Jonathan Williams warns of the undue influence of 'political considerations' on UK pension funds.

Richard Greening, a councillor for one of London's boroughs, recently said he had a political preference for pension investments that boosted the country's economy.

This, in itself, is not surprising – and his comments will join the chorus of national and European officials urging pension funds to invest in the future, in growth, in housing and infrastructure.

However, the difference between Greening and most others is that he is one of a number of councillors who oversees Islington's £810m (€955m) local government pension scheme (LGPS).

Greening, speaking at a conference in London last month, was discussing the fund's £20m investment in UK housing, marking one of the first domestic funds to commit to residential property. The investment, with Hearthstone Investments, will be closely watched by a conservative industry that has so far proven unwilling to embrace an asset class historically very popular with its Dutch, Swedish and German counterparts.

The question is not whether investing in residential property is right.

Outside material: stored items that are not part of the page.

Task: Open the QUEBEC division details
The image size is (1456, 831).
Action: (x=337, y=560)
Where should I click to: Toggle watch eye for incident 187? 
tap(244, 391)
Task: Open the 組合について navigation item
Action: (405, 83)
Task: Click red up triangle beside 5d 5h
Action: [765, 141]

The question is the worthiness of one of the cited motivations.

"We have a political preference for investments that stimulate the UK economy," Greening said.

"The chancellor has expressed an interest in this, so it seems reasonable that pension fund trustees, council members of the committee should also be interested in that topic."

Given that Islington weighed up its options for well over a year prior to investment, one can rest assured of proper due diligence being conducted.

However, some will question whether a person acting as a fiduciary – in the absence of trustees due to the structure of the LGPS – should allow political considerations to form part of the equation, period.

The structure of LGPS oversight has been subject to debate recently, with looming reforms offering the potential to regulate precisely who sits on council pension sub-committees.

Speaking at the same event as Greening, Steve Dainty of LGSS said he "despaired" upon hearing a councillor and member of a fund's pension committee argue that his duty was to represent the interests of his council and constituents.

"No, they are not," he insisted. "They have got a fiduciary duty to their membership – and it doesn't matter how often you tell them, they always come back to that."

Howard Pearce, until recently the head of the Environment Agency, was one of those who viewed the coming LGPS reforms as an opportunity to mandate who sits on a pensions committee, thereby strengthening governance arrangements.

He said the variety of committee members across councils had been "one of the governance failures" of the system.

Political "encroachment" onto pension assets is not a problem unique to the UK – as evident by precisely that term being used by the OECD in a report on the Irish pension industry – but it is a battle that needs to be fought.

As Roger McCormick, head of the London School of Economics' Sustainable Finance Project, recently told IPE, the debate around fiduciary responsibility cannot help but be political.

It is for precisely this reason advocates must focus around the substance of long-term investing – whether investment that may not immediately pay dividends should be allowed, or whether investments that reduce pollution are beneficial because they can help ensure a better world for the member in future – and not be influenced by political considerations over short-term growth objectives.